(GOAL OF THE EXERCISE): Rewrite the text about sponges left behind after surgery, changing "heartrending" to "heartbreaking". Begin at the words "Erica was lucky" and stop after "in the hospital.".

(TEXT SECTION):

»»

But they can cause a great deal of suffering. As reported in USA Today last spring, an undetected sponge left in Erica Parks after her Cesarean section caused her excruciating pain for several weeks, ultimately shutting down her bowels. It took a six hour surgery to remove the infected mass from her intestine.

Erica was lucky enough to survive. A sponge left in Geraldine Nicholson's body caused a series of heartrending and debilitating complications, which in turn disqualified her from receiving cancer treatment that could have saved her life. She died after a one-year stay in the hospital.

Hospital ORs have procedures in place to count and account for all the instruments and sponges used in the procedure. But the Joint Commission alert warns that "current practices for counting sponges have a 10 to 15 percent error rate."

The $10 Fix Every Other Industry Already Knows About

There is technology available for hospitals to get a more accurate count. It's not particularly complicated; sponges can be barcoded and/or tagged with radio frequency systems that go "beep" when you wave a wand over the patient. Studies suggest these systems work and significantly reduce that high hand-counting error rate. They add about $2 to $10 to the cost of a surgery. Yet, astonishingly, according to the USA Today report only about 15 percent of hospitals use any of this technology.

««

(ENTRIES PROVIDED):

»»

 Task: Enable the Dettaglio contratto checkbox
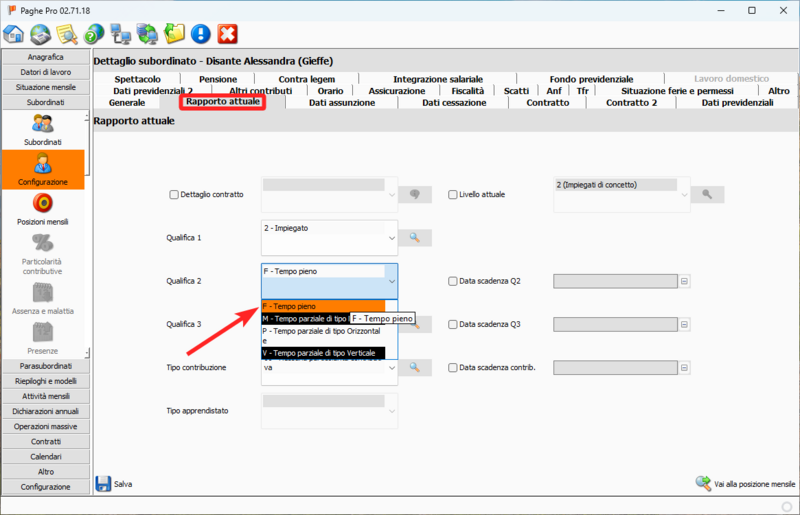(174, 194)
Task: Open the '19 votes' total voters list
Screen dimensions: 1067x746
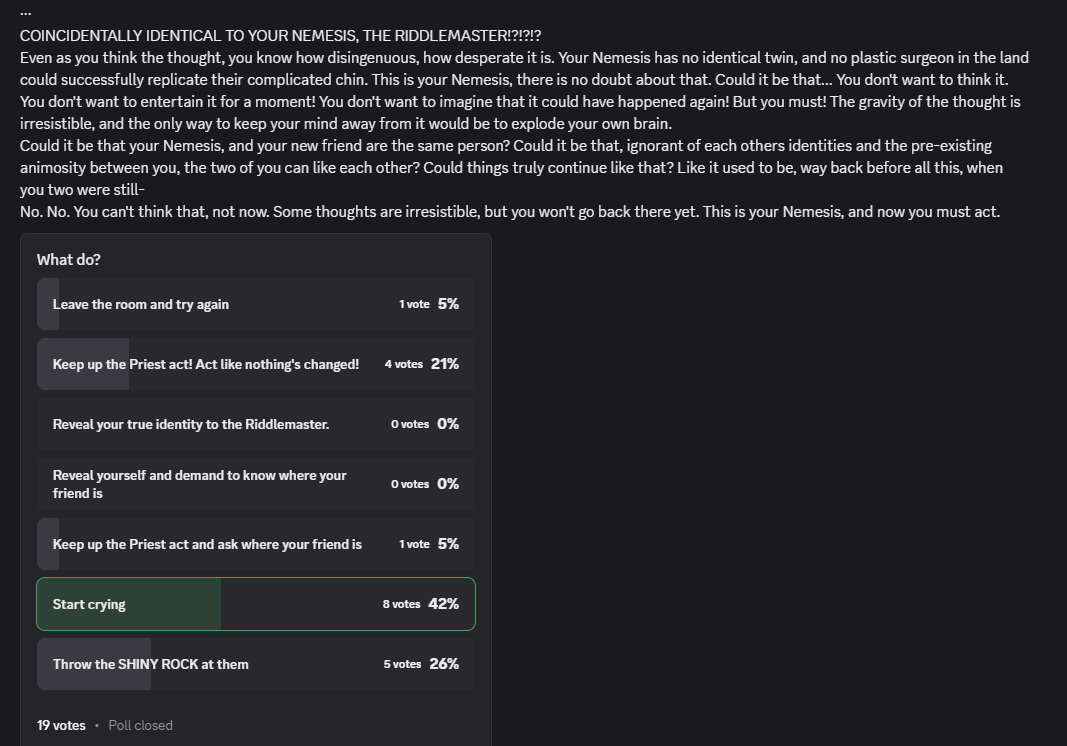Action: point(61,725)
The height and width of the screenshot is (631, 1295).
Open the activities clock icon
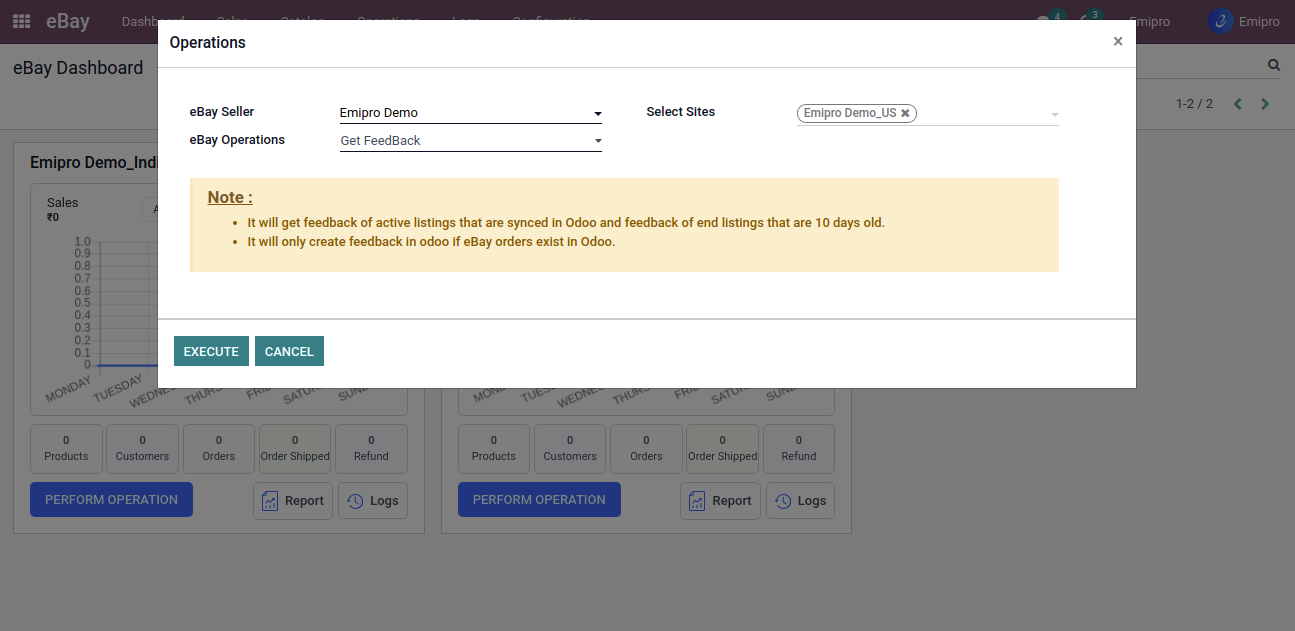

««

(RESULT BELOW):
Erica was lucky enough to survive. A sponge left in Geraldine Nicholson's body caused a series of heartbreaking and debilitating complications, which in turn disqualified her from receiving cancer treatment that could have saved her life. She died after a one-year stay in the hospital.